Red Hook Summer tells the story of Flik Royale (Jules Brown), a boy from Atlanta, who spends the summer in Brooklyn with his grandfather, Bishop Enoch Rouse (Clarke Peters). The two meet for the first time at the door of the grandfather’s apartment in the Red Hook housing project, and the grandfather quickly tries to convert his grandson into a follower of Jesus Christ. Flik endures the culture shock of inner-city living, while resisting his grandfather’s preaching ways, until he meets Chazz Morningstar (Toni Marie Lysaith), a girl his age, who shows him how to have fun in Brooklyn. The movie opens Aug. 10 in limited release.
I saw a screening of Red Hook Summer with about 50 black journalists and director Spike Lee in New Orleans at the National Association of Black Journalists convention. Fans of Lee’s work will recognize characters and directorial effects from his earlier films. The pacing is deliberate, as a ruinous story is revealed.

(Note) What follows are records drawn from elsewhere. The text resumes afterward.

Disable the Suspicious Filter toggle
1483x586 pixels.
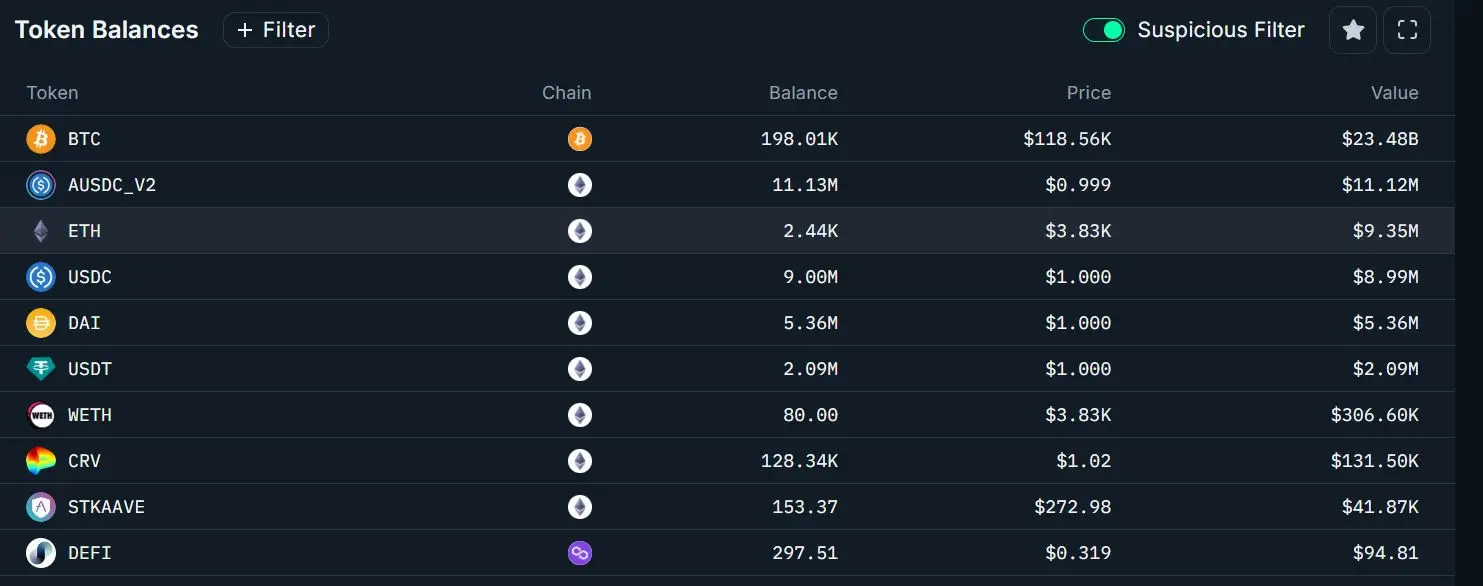tap(1104, 30)
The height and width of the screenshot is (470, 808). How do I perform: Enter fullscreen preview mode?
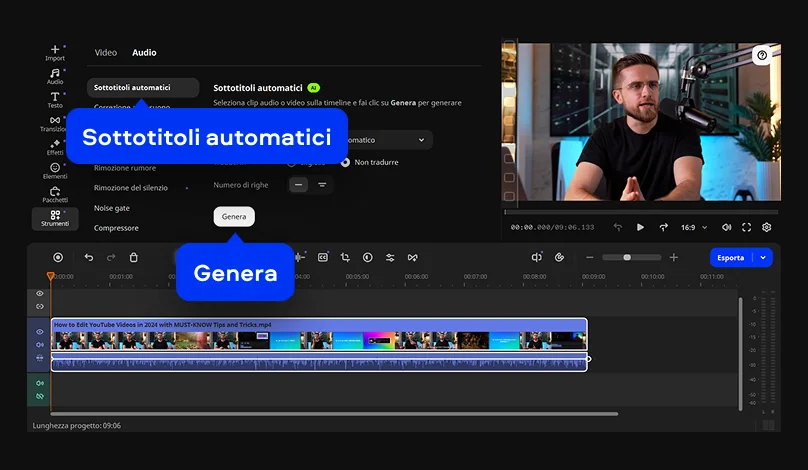pos(746,227)
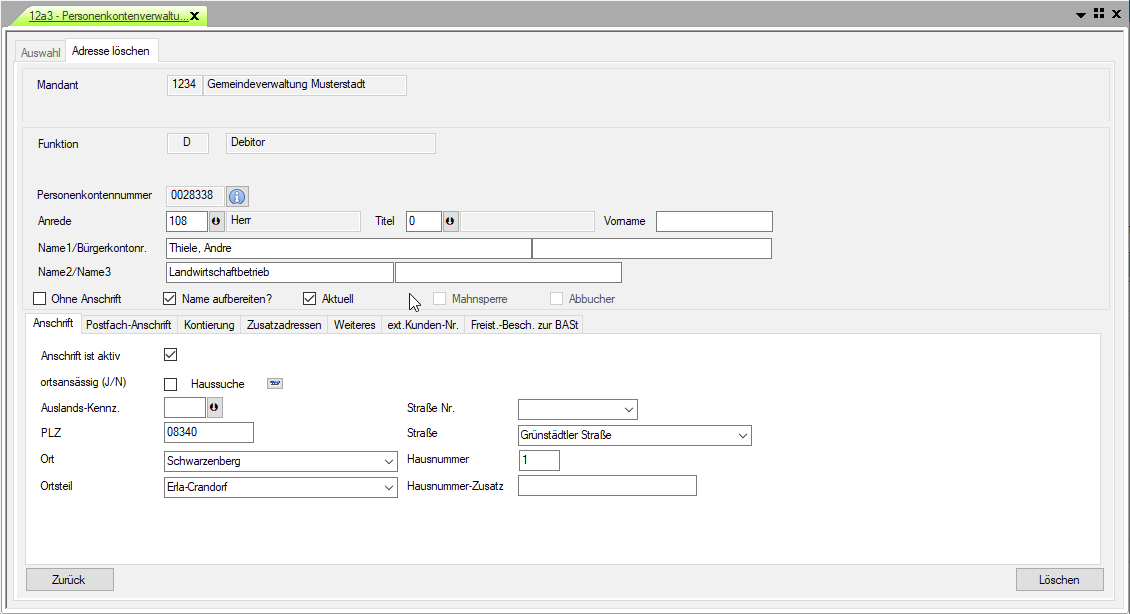Uncheck Name aufbereiten? checkbox
This screenshot has height=614, width=1130.
pyautogui.click(x=170, y=299)
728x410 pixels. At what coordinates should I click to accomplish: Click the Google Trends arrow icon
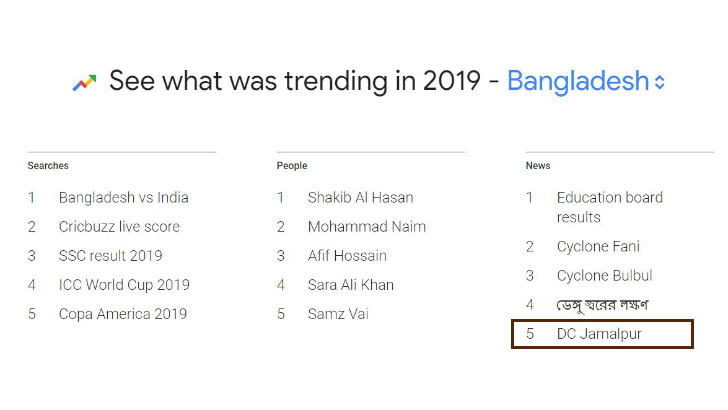coord(84,83)
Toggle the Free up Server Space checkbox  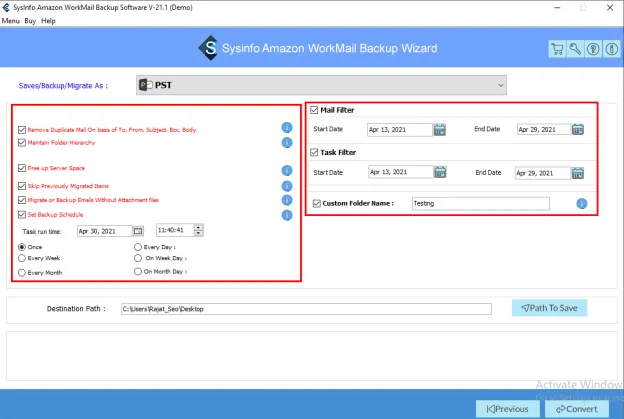pos(22,168)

It was worth my 2 hours and 1 minute, mostly because I read books and view movies with the story in mind. I try to decide why the artist did this or didn’t do that, why it works or why it didn’t. For me, that adds an extra element of entertainment. Even if that had not been the case with Red Hook Summer, the hard turn the movie takes in the third act is important commentary on what’s happening in one of our largest and most-beloved institutions. If nothing else, this movie will force viewers to reflect on a sinister social problem. Check it out.